Stage 1: CLAHE Preprocessing

Adaptive histogram equalization normalizes local contrast. Yields 40-80% more usable keypoints on night, haze, and low-contrast images (e.g., drone imagery at dawn, medical scans with uneven illumination).

Stage 2: Gaussian Scale-Space Pyramid

Progressive blur + downsampling across octaves:

  • Shared-memory tiling: Thread blocks load tiles into L1, reducing global memory reads.

  • fp16 storage with fp32 compute: Gaussian levels stored in half-precision (2x VRAM savings). Octave 0 in fp32 to preserve weak gradients.

  • Gaussian truncation = 4: Kernel radius int(4*sigma + 0.5), matching OpenCV.

Stage 3: DoG Extrema Detection

@cp.fuse kernel fusion subtracts adjacent Gaussian levels in a single pass. Fused 26-neighbour comparison (3x3x3 max/min) with integrated contrast gating replaces the naive three-pass approach.

Stage 4: Orientation Assignment

Warp-per-keypoint architecture: each warp (32 threads) processes one keypoint. 36-bin weighted orientation histogram, smoothed with 2 iterations of [0.25, 0.5, 0.25]. 80% peak threshold with parabolic sub-bin refinement.

Stage 5: Descriptor Computation

Cooperative warp-per-keypoint RawKernel computes 128-D gradient-orientation histograms:

  • 4x4 spatial bins, 8 orientation bins

  • Rotated pixel-space Gaussian weighting

  • All array indices use ((x%n)+n)%n (C signed modulo safety)

  • DSP-SIFT pooling: descriptors at 5 relative scales, averaged before normalization

  • RootSIFT: L1-normalization + element-wise sqrt

Zero-Copy DLPack Handoff

The DLPack protocol exchanges a 64-byte metadata struct (shape, dtype, stride, device ID) between CuPy and PyTorch. Both frameworks view the same VRAM allocation.
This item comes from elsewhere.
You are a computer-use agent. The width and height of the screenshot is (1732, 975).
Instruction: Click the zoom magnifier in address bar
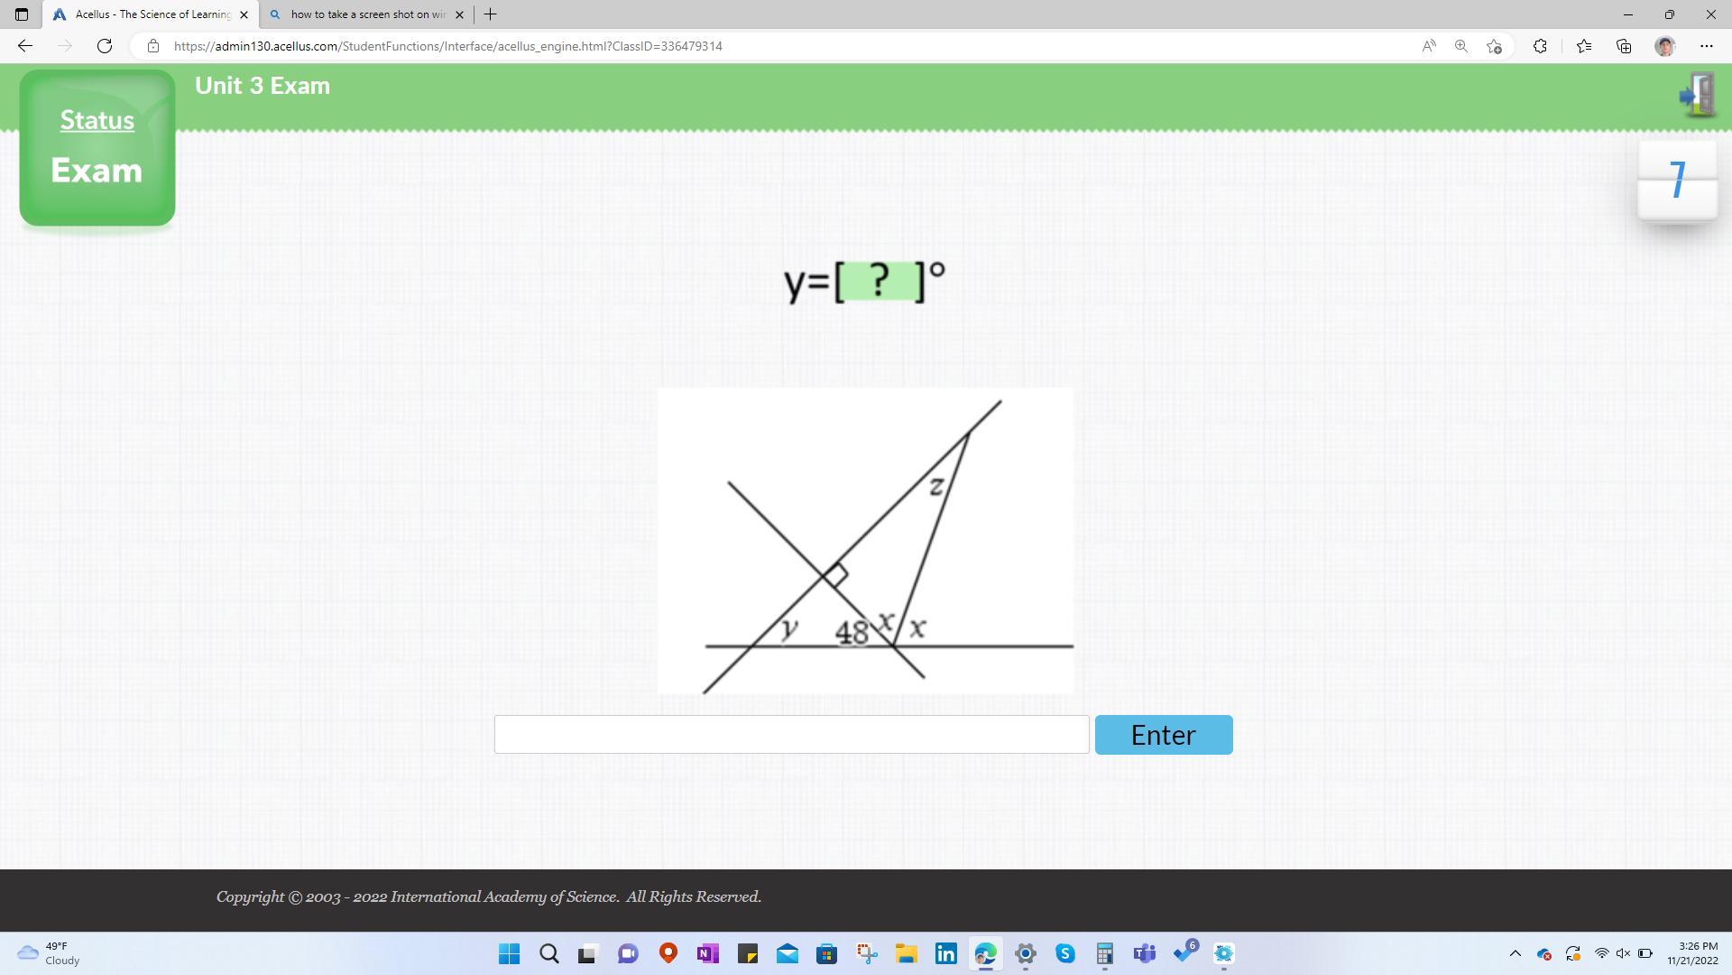click(x=1461, y=46)

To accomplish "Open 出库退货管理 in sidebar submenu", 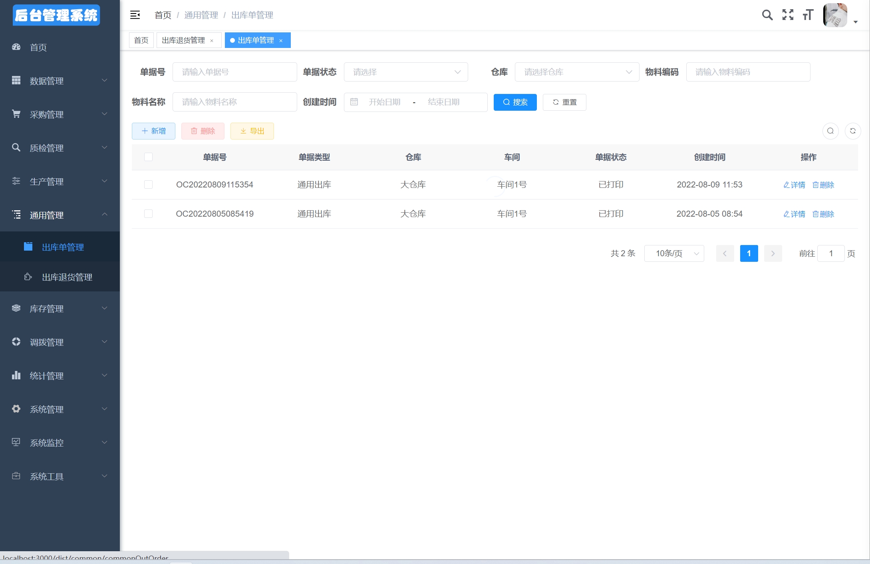I will 67,277.
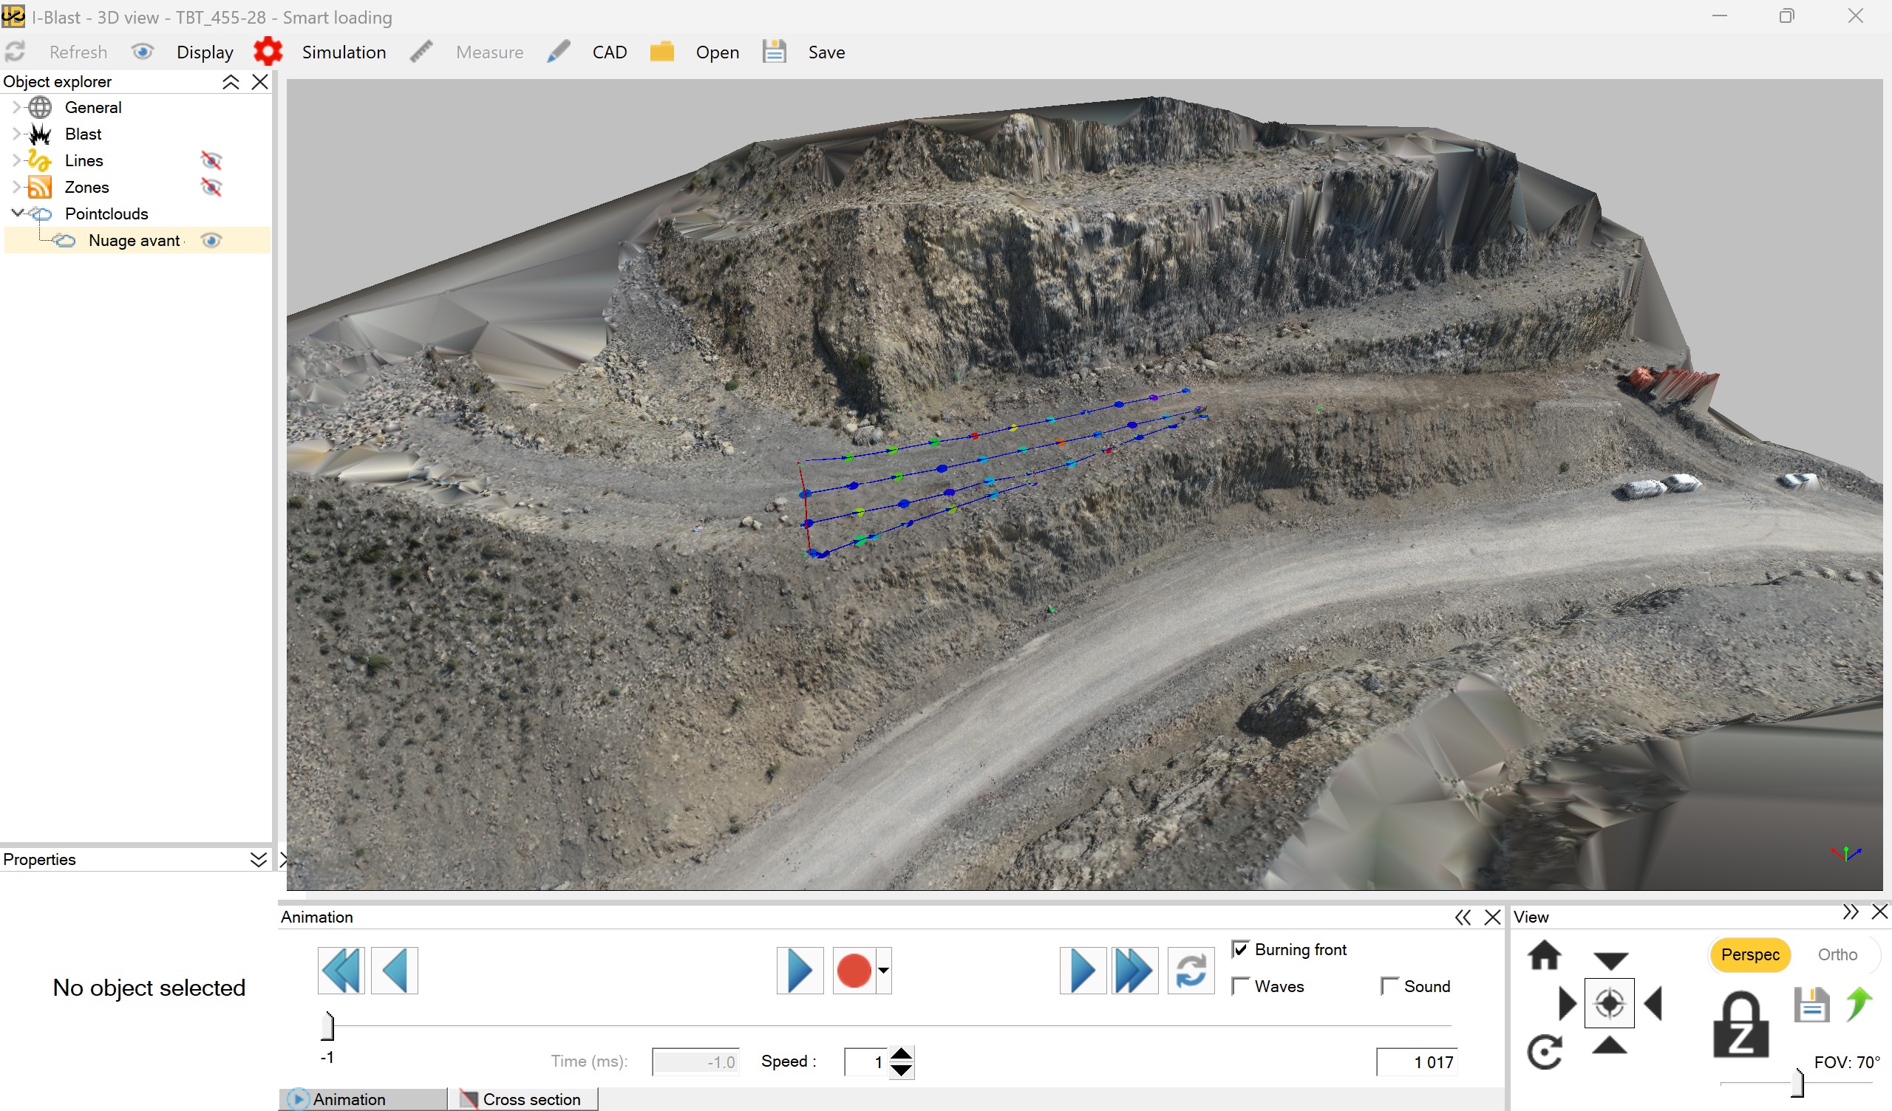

No bytes are copied.

This is not merely an optimization – it is an architectural contribution. Descriptors born in VRAM (CuPy kernels) are consumed in VRAM (PyTorch matmul or LightGlue transformer) without touching the PCIe bus.

Measured: DLPack stays sub-millisecond at all resolutions (480p to 8K). PCIe alternative scales linearly with descriptor count (0.38 ms at 1K kp, 3.3 ms at 10K kp).

VRAM-Adaptive Execution

PySIFT auto-detects GPU VRAM tier (_HIGH_VRAM = vram_gb >= 12):

Parameter

4 GB GPU

24 GB GPU

n_octaves

4

5

fp16_pyramid

True

False

double_image cap

4 MP

16 MP

Same codebase, zero config changes. Scales from laptop to server.